Tatango is looking for a passionate Site Reliability Engineer to join our growing engineering team. Ideally, the candidate should be able to build, maintain, and extend high-quality, innovative, and scalable infrastructures in compliance with industry best practices.
Responsibilities:
- Support, maintain, and extend the Tatango cloud infrastructure.
- Implement monitoring, logging, and tracing solutions to maximize uptime and performance of Tatango’s applications.
- Maintain and improve the CI/CD pipelines supporting Tatango applications.

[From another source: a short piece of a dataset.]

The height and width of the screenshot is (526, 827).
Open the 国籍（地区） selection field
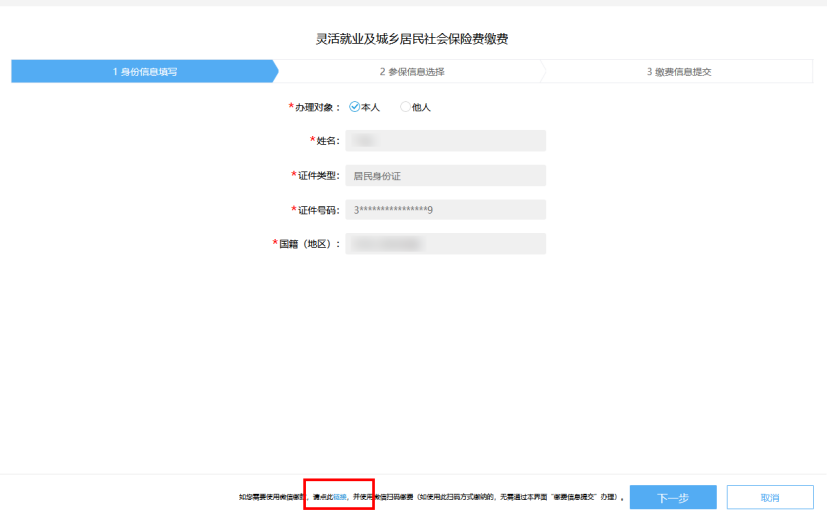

- Leverage best practices from industry in consultation with engineering team personnel.
Requirements:
- 2+ years of Terraform Experience
- 3+ years of SRE &DevOps experience (preferably in a large-scale Cloud infrastructure)
- 2+ years of AWS Experience
- 2+ Years of Docker experience
- 2+ years of scripting skills and automation coding (including Bash, Ruby, or Python)
- Experience with Linux system administration
- Ability to work in a fast-paced environment and dealing with ambiguity
- Solid verbal and written English communication skills
- Good analytical and problem-solving skills
- Ability to support weekly late-night deploys (typically 9-10 PM Pacific time)
Extra Credit:
- AWS Certifications
- Experience with monitoring tools (e.g. Graphite, TICK, Datadog, Prometheus)
- Experience with Elasticsearch, DynamoDB, and Amazon Kinesis
- Experience in capacity planning
- Strong sense of system architecture and design patterns
- Software development experience in Node.js, Ruby, or Python
About Tatango:
- We’re industry leaders in the text message marketing space.
- We communicate primarily through Slack, with the occasional videoconference to mix things up.